O tratamento de flutter atrial segue a mesma estratégia utilizada para a fibrilação atrial, inclusive com relação à necessidade de anticoagulação. Ressalta-se que tanto o controle da resposta ventricular quanto a cardioversão química são mais difíceis no flutter do que na fibrilação atrial. A cardioversão elétrica apresenta elevada taxa de sucesso e pode ser realizada com níveis mais baixos de energia, iniciando-se com 50 a 100 J. Diferentemente da fibrilação atrial, a ablação por radiofrequência do flutter atrial já é um procedimento com técnica bem estabelecida, com sucesso em 95 a 100% dos casos, podendo ser considerado como opção inicial de tratamento.

 

Taquicardias com QRS largo (> 120 ms)

Taquicardia ventricular

A taquicardia ventricular sem pulso deve ser tratada da mesma maneira que a fibrilação ventricular: desfibrilação com carga inicial de 200 J. Nos casos de taquicardia ventricular com pulso, porém com instabilidade hemodinâmica, o tratamento utilizado é a cardioversão elétrica sincronizada com carga inicial de 100 J. Em pacientes estáveis, a opção inicial pode ser amiodarona ou lidocaína.

Após controle do episódio agudo, deve-se identificar a presença ou não de cardiopatia estrutural e instituir seu tratamento específico. Outras medidas incluem a manutenção com drogas antiarrítmicas, colocação de cardioversor-desfibrilador implantável e, em casos específicos, ablação por radiofrequência.

 

Caso Clínico Comentado

O paciente em questão, que é hipertenso e diabético e apresenta palpitações irregulares há uma semana, realizou ECG, por meio do qual constatou-se: fibrilação atrial, FC de 140 bpm e alterações inespecíficas da repolarização ventricular.

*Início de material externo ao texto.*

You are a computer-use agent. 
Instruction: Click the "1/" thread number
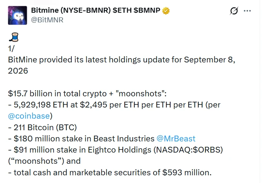click(11, 49)
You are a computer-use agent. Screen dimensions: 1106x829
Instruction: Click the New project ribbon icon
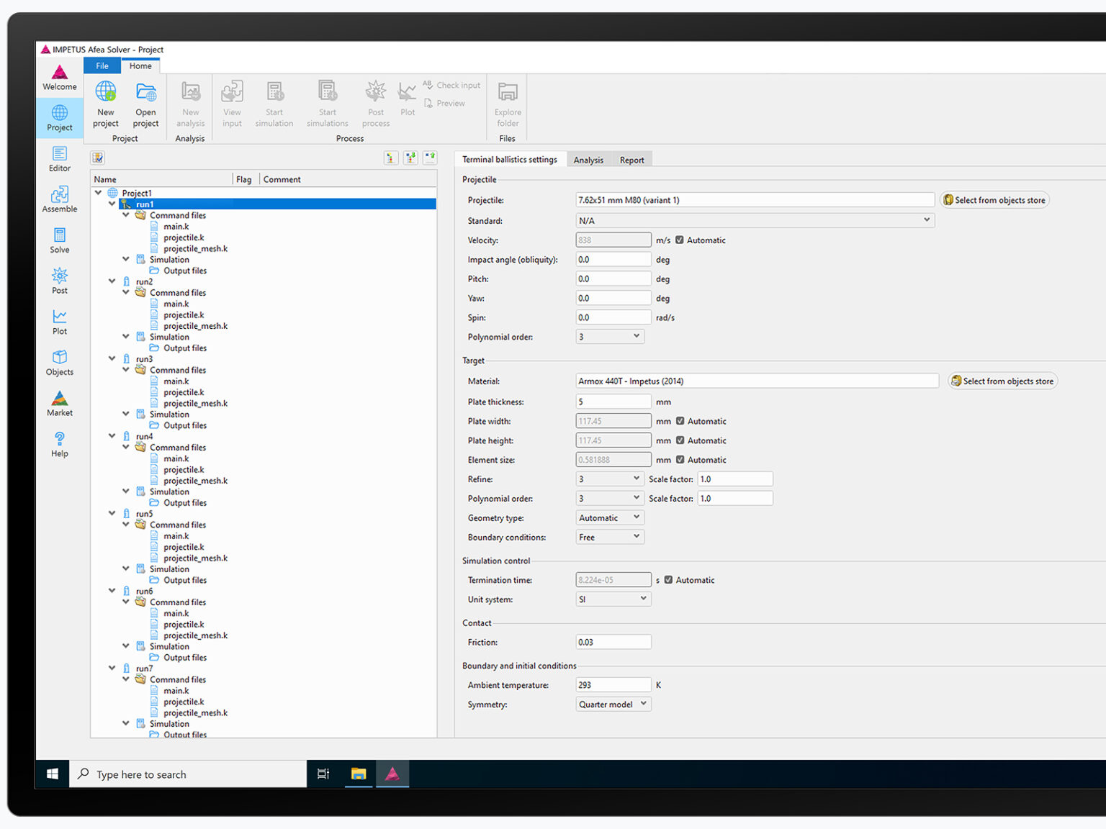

Nesse caso de fibrilação atrial, estável hemodinamicamente, com caráter recorrente e presente há uma semana, a opção inicial de tratamento é o controle da resposta ventricular. As alternativas farmacológicas disponíveis são os betabloqueadores ou os bloqueadores dos canais de cálcio. Além do controle da resposta ventricular, considerando-se a presença de fatores de risco, como idade, hipertensão arterial e diabetes melito, deve-se indicar para o paciente tratamento crônico com anticoagualante oral.